Speed Experiments Log

Branch: experiment/speed-optimization (both repos) Goal: prefill speed closer to q8_0 (currently 1074 vs 2694 tok/s) while PPL stays at 6.19 +/- 0.1

Baseline (before experiments)

Config	Prefill tok/s	PPL	Notes
q8_0	2694	5.41	target
turbo3 fp16 WHT	1074	5.47	current top-of-tree (32 chunks)
turbo3 fp16 WHT	—	6.195	8-chunk PPL reference
turbo3 no rotation	1577	—	speed ceiling (wrong quality)

Experiment 1: Vectorized half4 WHT + packed centroid lookup

Hypothesis: The WHT butterfly and centroid unpacking can be vectorized with half4 operations for 4x wider SIMD throughput.
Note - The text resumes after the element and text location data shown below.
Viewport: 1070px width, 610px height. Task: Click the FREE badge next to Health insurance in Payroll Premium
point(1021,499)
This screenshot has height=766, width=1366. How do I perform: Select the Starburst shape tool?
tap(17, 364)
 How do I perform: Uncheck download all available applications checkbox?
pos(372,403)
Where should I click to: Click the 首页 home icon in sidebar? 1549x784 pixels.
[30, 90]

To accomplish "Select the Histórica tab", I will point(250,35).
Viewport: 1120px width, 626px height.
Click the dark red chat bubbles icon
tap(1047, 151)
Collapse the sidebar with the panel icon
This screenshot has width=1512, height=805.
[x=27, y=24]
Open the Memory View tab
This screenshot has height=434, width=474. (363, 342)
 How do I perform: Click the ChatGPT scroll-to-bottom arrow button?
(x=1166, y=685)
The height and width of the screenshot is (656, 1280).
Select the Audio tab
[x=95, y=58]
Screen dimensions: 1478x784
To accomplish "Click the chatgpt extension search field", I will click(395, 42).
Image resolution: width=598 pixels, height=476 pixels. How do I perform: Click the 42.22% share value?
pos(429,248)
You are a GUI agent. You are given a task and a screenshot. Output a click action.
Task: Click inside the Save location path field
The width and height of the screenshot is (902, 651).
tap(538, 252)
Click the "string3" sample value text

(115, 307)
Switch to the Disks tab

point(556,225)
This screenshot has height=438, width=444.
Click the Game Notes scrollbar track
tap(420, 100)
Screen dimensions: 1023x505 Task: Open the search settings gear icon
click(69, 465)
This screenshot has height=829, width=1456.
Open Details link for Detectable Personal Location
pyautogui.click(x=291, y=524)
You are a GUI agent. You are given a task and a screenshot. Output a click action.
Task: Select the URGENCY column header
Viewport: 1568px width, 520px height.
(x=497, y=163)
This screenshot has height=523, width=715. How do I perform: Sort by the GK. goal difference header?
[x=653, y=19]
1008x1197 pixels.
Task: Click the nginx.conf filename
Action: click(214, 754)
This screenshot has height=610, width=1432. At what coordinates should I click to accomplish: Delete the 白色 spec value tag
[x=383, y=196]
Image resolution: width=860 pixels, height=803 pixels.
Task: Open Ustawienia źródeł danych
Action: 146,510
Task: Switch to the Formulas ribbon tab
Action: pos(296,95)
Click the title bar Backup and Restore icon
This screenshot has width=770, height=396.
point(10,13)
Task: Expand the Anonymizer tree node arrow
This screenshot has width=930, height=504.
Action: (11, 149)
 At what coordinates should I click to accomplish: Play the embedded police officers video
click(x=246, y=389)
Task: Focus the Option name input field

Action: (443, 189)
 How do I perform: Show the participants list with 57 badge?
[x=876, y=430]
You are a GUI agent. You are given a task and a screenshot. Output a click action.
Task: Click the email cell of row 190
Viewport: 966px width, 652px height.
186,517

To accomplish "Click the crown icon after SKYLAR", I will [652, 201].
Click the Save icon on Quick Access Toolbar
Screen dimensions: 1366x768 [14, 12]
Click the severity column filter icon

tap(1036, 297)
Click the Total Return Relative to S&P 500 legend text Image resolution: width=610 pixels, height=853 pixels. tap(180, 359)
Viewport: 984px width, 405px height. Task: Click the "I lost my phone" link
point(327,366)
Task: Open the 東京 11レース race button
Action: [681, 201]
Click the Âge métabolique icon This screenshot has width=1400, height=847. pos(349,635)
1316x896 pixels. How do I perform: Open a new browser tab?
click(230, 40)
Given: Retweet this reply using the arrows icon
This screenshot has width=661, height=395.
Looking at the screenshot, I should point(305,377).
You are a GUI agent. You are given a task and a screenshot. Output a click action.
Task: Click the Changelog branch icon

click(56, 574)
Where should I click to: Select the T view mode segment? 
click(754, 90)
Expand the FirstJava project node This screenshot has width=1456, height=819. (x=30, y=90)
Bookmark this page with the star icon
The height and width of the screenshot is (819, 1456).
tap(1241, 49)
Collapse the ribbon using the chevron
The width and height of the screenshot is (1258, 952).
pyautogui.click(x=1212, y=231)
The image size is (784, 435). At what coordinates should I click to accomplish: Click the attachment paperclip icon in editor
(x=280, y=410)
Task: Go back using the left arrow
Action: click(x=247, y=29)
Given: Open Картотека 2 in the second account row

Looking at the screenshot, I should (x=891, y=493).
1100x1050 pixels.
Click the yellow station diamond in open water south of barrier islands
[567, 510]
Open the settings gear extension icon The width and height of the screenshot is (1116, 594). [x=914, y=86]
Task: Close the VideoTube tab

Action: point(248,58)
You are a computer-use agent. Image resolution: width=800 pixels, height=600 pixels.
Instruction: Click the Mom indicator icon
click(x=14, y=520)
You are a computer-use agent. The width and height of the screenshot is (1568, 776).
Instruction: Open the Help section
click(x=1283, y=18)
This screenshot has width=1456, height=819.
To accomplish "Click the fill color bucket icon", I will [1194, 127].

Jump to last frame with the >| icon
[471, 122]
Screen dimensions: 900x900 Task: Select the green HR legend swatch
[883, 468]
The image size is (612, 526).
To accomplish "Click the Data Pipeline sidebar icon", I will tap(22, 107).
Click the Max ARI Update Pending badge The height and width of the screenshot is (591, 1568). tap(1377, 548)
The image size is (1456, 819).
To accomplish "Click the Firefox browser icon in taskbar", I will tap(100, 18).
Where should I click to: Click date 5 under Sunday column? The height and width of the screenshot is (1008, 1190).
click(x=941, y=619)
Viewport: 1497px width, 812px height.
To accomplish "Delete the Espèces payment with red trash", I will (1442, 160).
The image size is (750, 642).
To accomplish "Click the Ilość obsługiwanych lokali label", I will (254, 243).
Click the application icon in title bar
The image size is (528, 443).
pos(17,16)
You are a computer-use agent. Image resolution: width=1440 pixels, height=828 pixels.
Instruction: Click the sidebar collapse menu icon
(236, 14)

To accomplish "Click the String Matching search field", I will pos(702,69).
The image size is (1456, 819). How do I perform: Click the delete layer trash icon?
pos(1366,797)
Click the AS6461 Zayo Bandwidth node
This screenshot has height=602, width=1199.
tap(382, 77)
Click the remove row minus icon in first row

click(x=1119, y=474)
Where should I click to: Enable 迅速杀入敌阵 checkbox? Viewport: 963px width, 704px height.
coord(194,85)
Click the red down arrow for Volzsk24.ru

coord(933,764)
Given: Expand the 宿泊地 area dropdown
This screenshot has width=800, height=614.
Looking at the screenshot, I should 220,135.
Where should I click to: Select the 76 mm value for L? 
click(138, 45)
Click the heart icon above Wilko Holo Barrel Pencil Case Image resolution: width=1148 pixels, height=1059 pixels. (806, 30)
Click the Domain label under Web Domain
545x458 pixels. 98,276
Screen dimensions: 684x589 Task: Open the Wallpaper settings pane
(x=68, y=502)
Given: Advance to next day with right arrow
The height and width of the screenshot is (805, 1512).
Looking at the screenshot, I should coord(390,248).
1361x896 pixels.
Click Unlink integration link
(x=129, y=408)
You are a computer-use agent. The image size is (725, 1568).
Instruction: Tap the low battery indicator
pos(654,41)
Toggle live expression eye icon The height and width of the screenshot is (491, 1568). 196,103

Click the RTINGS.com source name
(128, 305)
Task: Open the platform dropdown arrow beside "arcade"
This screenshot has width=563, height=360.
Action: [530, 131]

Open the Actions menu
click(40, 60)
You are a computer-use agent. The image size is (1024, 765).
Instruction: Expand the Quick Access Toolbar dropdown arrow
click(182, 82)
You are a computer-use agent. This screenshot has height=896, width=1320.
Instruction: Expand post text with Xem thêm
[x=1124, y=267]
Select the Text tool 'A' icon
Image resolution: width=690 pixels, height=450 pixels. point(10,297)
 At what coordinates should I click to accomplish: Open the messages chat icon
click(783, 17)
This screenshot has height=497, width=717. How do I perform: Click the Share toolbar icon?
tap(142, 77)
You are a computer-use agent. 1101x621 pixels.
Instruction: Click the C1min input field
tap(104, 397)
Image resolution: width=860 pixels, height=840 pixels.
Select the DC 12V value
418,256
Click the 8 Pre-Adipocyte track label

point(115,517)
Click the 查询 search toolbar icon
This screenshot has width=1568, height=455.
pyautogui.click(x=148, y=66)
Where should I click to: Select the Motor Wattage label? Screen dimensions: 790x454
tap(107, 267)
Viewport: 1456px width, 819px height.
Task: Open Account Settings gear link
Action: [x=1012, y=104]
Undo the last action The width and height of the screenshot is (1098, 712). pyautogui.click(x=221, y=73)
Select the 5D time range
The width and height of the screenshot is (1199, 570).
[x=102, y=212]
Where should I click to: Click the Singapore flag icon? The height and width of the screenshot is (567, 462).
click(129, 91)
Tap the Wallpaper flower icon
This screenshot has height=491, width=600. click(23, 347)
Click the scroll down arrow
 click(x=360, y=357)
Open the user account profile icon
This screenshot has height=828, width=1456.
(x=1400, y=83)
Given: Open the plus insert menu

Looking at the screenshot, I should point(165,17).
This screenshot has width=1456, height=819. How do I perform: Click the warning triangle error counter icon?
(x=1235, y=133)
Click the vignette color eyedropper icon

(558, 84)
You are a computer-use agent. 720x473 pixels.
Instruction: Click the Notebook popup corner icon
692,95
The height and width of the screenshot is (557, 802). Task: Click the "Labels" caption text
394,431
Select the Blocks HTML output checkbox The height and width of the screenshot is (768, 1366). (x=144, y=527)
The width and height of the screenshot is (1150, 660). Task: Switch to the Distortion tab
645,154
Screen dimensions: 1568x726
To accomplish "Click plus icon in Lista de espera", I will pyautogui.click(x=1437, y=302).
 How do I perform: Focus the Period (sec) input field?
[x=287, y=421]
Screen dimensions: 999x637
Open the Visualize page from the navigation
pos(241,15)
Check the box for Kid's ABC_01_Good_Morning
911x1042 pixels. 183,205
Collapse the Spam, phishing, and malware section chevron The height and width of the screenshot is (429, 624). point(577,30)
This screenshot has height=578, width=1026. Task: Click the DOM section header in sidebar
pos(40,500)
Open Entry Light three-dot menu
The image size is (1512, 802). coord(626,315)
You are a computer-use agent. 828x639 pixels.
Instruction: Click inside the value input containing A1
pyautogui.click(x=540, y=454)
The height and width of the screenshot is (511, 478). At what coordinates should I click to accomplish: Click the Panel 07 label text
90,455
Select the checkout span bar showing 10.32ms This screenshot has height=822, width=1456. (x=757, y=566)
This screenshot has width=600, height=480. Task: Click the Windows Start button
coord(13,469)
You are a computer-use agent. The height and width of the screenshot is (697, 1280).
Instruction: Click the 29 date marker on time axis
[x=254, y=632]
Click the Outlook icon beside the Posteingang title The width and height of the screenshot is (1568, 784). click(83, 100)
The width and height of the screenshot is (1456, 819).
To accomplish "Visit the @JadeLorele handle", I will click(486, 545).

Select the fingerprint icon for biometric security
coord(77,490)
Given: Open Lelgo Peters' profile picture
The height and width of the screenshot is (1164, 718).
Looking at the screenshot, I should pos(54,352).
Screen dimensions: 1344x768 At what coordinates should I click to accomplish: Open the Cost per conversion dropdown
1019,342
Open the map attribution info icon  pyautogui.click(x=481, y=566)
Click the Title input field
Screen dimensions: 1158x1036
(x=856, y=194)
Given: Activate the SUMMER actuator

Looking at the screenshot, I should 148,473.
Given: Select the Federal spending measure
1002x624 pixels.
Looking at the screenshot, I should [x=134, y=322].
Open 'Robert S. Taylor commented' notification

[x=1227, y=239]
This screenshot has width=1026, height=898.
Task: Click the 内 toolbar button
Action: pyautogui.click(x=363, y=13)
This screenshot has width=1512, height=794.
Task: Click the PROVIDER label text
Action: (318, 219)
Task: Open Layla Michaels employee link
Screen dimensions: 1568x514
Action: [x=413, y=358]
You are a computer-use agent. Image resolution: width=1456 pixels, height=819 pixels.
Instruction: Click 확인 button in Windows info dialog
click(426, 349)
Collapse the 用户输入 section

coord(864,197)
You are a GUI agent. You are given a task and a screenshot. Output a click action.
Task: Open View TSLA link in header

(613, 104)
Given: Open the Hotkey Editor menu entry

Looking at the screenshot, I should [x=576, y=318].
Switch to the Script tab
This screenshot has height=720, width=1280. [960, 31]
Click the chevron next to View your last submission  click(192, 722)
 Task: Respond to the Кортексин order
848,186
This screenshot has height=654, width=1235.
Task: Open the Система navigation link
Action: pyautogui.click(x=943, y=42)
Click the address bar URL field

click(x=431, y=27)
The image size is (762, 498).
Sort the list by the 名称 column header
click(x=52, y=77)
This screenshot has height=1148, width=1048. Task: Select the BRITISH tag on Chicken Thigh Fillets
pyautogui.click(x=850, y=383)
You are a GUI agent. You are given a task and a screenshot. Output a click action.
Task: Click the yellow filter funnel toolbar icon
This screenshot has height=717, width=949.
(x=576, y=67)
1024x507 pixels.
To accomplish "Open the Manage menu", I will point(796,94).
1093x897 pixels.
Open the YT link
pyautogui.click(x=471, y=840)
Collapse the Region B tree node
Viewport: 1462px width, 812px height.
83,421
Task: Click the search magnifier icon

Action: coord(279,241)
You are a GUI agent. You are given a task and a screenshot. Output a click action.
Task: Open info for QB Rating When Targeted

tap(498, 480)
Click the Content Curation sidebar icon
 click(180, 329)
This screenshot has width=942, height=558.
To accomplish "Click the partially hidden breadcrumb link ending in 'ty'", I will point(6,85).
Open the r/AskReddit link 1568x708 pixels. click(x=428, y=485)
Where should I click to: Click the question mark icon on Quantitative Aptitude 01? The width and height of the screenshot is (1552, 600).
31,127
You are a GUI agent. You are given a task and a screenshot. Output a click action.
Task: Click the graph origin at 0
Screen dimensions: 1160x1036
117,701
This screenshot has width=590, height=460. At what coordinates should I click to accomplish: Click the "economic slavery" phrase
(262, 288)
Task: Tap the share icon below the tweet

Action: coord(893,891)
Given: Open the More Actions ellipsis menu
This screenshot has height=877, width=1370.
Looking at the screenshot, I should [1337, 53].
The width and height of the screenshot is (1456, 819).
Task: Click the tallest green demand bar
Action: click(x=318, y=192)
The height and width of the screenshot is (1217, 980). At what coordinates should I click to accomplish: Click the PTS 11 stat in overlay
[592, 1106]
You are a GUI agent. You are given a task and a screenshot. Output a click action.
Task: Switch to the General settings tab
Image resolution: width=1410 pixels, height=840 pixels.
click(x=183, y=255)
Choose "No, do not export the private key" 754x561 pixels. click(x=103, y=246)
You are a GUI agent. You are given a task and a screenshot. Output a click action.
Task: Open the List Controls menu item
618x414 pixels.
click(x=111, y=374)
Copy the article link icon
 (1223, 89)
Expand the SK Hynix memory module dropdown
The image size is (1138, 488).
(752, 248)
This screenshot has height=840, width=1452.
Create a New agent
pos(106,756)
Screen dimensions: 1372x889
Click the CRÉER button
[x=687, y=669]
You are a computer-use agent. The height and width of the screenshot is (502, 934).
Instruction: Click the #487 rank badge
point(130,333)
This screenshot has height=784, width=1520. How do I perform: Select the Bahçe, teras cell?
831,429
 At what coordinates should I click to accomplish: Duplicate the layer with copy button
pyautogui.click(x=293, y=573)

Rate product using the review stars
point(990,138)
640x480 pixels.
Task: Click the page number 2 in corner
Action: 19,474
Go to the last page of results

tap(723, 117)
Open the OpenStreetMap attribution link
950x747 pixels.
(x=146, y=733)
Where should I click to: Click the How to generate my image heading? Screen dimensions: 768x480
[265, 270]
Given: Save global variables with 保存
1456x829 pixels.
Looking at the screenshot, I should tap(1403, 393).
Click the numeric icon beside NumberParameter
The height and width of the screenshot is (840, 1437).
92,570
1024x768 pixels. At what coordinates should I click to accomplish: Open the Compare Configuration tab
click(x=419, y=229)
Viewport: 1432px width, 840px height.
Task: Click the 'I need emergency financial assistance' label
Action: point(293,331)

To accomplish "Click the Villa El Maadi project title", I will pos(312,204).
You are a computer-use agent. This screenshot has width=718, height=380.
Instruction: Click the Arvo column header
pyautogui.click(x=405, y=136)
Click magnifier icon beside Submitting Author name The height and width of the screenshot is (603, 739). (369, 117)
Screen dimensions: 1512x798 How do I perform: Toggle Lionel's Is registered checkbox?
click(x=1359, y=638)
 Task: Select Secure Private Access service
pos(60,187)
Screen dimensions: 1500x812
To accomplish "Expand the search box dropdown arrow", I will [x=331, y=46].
Also optimizes memory access patterns for qs/signs bytes.

Changes:

turbo_fwht_128_half4(): WHT butterfly on 32 x half4 vectors instead of 128 x half scalars
- h=1,2: intra-vector swizzle (no loop over pairs)
- h=4..64: inter-vector butterfly with computed stride
Centroid lookup: process 4 elements per qs byte (natural byte boundary)
Sign application: vectorized half4 multiply
Final conversion: float4 output with fused norm scale

Results:

Config	Prefill tok/s	PPL (32-chunk)	PPL (8-chunk)
Baseline (scalar fp16 WHT)	1074	5.47	6.195
half4 vectorized WHT	1411	5.47	6.195
q8_0	2694	5.41	—

+31% speedup, PPL unchanged. Gap to q8_0: 1.91x (was 2.51x).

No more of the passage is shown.